Wednesday, February 19, 2025

By Daled Amos
The Associated Press cheerfully reports that the Egyptian plan for Gaza is moving right along:
Egypt is developing a plan to rebuild Gaza without forcing Palestinians out in a counter to President Donald Trump's proposal to depopulate the territory so the U.S. can take it over.

Egypt's state-run Al-Ahram newspaper said the proposal calls for establishing "secure areas," equipped with mobile houses and shelters, within Gaza, where Palestinians can live initially while Egyptian and international construction firms remove and rehabilitate infrastructure.
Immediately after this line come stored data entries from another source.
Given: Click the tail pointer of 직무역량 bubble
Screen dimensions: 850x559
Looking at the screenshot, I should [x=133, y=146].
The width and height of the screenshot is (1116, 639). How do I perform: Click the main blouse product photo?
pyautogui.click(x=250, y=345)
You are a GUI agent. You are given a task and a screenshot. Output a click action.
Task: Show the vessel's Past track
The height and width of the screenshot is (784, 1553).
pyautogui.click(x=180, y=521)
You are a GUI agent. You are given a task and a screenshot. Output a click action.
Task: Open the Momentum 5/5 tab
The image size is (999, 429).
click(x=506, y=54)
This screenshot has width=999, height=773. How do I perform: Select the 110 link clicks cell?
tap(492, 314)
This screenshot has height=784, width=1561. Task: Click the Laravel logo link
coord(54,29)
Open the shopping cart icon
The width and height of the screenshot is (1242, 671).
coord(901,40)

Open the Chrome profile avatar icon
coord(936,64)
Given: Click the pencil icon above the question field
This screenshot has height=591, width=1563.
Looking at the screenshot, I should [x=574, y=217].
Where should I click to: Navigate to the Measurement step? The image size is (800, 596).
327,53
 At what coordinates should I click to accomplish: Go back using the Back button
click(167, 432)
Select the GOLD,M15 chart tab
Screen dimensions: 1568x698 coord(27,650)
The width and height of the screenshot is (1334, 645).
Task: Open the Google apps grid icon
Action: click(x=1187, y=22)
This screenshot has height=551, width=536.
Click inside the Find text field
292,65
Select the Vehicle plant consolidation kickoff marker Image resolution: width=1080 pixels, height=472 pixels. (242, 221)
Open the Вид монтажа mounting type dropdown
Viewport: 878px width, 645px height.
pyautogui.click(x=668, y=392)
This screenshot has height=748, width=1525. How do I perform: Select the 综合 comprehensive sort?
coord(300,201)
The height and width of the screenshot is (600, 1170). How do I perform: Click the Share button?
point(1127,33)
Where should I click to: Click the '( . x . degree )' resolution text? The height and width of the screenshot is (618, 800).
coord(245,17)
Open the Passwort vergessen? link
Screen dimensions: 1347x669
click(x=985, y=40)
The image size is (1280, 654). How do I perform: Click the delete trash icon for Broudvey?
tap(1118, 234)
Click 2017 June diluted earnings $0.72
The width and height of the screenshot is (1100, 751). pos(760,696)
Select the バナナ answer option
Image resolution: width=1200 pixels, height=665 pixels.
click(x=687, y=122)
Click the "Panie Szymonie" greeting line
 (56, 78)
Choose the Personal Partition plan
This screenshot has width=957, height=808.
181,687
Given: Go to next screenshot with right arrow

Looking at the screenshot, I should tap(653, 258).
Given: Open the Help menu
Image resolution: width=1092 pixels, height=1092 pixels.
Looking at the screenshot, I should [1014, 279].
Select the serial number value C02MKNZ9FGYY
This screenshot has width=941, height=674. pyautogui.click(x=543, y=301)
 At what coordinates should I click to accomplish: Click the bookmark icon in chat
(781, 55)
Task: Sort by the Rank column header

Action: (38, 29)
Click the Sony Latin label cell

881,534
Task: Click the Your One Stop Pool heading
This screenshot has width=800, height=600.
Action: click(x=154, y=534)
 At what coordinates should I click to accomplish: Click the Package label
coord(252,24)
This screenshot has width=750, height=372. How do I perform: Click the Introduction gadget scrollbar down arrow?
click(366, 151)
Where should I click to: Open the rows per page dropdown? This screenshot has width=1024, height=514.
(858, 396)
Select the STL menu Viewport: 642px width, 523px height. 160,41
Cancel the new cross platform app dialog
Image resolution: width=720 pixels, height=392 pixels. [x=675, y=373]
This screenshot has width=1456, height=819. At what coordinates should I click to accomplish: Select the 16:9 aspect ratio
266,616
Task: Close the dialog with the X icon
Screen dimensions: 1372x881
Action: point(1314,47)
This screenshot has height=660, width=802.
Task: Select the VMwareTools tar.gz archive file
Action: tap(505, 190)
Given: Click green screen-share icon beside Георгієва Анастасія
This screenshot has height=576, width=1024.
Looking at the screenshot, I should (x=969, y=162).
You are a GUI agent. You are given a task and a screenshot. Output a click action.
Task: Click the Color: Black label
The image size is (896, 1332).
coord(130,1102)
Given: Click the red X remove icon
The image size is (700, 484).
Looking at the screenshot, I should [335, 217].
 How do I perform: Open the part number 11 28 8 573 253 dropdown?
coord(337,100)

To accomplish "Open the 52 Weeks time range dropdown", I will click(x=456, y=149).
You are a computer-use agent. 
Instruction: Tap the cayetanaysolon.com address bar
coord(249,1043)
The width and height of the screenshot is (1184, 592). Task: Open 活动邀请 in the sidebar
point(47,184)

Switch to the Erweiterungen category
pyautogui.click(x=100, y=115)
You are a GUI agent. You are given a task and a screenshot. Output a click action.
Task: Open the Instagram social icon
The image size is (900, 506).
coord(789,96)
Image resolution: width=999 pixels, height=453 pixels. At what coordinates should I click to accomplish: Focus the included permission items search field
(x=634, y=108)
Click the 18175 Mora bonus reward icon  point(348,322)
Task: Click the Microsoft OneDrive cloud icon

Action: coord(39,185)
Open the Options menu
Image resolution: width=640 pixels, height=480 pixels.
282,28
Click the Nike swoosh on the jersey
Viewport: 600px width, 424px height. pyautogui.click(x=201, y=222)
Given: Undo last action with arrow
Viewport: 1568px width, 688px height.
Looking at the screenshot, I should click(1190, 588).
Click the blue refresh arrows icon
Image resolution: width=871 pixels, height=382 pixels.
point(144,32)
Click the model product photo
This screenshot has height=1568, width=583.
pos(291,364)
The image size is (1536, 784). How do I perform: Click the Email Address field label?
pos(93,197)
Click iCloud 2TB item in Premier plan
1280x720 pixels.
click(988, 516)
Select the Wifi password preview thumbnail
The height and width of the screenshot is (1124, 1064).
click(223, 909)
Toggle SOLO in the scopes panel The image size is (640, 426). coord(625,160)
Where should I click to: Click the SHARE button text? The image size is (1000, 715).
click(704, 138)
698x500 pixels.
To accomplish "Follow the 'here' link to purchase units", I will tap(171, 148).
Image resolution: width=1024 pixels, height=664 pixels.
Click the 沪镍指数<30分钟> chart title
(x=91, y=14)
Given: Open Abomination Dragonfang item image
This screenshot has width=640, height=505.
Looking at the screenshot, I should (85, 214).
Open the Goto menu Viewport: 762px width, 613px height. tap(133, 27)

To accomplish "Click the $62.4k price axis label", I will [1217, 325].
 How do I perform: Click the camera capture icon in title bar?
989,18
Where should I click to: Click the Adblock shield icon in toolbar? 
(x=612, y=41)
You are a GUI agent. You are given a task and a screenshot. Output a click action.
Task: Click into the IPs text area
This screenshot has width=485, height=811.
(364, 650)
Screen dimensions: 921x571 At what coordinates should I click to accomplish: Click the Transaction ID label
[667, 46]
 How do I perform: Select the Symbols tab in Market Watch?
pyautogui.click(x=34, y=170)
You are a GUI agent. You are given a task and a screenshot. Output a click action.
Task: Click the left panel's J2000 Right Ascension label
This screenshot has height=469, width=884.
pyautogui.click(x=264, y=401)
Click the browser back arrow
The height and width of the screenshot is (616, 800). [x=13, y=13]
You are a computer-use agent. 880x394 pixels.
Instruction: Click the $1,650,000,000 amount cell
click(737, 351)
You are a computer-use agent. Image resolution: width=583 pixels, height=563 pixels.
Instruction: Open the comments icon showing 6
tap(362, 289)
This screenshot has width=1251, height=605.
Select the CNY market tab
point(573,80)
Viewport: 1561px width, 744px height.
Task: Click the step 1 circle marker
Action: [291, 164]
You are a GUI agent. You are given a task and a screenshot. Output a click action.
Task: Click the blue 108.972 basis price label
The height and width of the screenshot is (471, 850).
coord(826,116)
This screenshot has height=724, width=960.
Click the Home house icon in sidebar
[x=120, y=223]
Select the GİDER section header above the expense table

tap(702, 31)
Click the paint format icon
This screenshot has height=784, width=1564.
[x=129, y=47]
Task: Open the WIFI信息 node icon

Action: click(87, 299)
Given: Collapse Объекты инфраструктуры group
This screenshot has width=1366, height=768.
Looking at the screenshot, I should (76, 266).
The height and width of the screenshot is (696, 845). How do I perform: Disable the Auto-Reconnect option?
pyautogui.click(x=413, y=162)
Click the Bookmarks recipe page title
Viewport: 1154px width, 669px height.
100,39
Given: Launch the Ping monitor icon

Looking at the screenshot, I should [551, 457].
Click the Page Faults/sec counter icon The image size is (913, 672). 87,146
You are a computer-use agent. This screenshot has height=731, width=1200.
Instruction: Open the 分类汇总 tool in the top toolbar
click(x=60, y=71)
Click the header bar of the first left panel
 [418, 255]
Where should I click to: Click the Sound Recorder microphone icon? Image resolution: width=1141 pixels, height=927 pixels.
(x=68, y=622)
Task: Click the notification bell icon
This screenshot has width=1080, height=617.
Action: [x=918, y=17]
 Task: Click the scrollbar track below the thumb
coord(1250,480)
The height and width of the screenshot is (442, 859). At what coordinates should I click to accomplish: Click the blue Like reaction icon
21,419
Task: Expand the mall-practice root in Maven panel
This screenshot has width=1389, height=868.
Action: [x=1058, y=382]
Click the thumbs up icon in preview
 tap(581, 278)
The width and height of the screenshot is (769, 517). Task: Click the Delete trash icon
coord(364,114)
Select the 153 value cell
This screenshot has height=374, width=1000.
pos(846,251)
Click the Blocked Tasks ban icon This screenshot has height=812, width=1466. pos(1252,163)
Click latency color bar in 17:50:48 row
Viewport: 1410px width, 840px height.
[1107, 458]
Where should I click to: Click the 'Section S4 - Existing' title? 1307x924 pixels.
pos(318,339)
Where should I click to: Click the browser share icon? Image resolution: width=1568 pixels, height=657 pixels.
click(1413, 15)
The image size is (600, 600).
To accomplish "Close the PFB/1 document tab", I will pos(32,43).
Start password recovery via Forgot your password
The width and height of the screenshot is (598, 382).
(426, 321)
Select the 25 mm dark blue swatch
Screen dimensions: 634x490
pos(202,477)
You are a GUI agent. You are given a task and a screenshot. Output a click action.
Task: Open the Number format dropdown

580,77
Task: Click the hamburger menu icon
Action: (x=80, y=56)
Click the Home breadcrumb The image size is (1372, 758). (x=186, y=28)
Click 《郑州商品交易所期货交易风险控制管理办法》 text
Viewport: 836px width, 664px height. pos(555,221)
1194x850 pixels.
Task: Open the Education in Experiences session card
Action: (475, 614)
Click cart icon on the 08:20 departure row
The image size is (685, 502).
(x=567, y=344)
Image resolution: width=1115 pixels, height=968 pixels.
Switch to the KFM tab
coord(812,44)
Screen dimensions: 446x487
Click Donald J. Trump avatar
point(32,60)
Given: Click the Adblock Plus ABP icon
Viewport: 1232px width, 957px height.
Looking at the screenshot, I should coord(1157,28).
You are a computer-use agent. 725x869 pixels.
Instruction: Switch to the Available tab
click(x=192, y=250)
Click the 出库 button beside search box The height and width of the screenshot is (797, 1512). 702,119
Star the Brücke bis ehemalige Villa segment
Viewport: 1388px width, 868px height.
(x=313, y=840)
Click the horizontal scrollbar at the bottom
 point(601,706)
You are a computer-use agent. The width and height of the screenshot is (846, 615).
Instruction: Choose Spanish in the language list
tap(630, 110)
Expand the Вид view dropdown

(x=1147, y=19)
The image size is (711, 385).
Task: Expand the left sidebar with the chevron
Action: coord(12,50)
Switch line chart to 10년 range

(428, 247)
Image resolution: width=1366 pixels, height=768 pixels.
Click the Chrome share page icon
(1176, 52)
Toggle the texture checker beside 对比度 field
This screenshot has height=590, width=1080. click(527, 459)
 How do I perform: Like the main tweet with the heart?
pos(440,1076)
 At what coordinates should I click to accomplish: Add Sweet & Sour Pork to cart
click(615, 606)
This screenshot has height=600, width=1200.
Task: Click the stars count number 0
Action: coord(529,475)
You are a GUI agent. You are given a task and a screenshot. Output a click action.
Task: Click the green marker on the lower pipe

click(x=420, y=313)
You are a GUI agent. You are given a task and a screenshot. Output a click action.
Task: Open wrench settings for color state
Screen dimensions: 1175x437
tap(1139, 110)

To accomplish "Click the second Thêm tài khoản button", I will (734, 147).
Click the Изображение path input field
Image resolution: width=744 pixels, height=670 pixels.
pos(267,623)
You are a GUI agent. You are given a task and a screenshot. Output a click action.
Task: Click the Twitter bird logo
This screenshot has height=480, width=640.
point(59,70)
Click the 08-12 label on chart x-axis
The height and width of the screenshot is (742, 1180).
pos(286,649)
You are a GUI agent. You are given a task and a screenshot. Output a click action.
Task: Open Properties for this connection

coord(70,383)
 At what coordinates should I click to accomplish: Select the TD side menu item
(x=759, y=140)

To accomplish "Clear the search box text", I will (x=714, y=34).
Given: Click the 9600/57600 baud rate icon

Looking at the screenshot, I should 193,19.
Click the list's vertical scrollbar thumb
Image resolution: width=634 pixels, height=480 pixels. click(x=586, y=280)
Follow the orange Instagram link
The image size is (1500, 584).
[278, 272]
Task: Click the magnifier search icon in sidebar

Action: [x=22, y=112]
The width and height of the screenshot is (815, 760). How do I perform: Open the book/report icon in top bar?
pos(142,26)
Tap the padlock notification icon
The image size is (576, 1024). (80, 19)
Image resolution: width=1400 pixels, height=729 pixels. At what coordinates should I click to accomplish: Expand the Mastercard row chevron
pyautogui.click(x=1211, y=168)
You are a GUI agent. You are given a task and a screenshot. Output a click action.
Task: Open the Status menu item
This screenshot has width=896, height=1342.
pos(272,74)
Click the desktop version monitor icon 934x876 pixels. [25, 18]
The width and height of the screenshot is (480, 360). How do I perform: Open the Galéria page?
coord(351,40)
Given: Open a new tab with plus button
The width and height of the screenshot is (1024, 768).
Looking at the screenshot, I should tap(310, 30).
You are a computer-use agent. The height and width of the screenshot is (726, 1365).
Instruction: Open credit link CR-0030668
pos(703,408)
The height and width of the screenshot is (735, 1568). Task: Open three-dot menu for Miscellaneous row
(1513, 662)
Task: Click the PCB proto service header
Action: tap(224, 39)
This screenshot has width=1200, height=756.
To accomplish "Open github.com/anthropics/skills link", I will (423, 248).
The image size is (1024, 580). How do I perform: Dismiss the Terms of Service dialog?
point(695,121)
Ever since Trump first announced his idea of permanently removing all Palestinian Arabs from Gaza, the media has been attacking his plan as a major violation of international law. The New York Times pulled out all of the stops when it condemned Trump's idea:
The forced deportation or transfer of a civilian population is a violation of international humanitarian law, a war crime and a crime against humanity.
Even so, the article admits that Trump's plan can be salvaged by allowing the Gazans to return at some point. That would allow for "the strongest legal defense of his plan: It is legal under the laws of war to temporarily evacuate civilians for their own safety."



Actually, the insistence on the automatic illegality of forced displacement is being overstated. Forced displacement is not by definition a violation of international law. According to the United Nations High Commissioner for Refugees (UNHCR):
Forced displacement is often, but not always, unlawful. While international law provides numerous safeguards against forced displacement, there may be circumstances in which it can serve a legitimate purpose. Even in such cases, however, it must meet certain minimum safeguards and take place in conditions of safety and dignity.
This is followed by a note indicating that not only can forced displacement be legal--preventing people from leaving their country can be just as much a violation of international law:

Limiting a person's freedom to leave their country also violates international law.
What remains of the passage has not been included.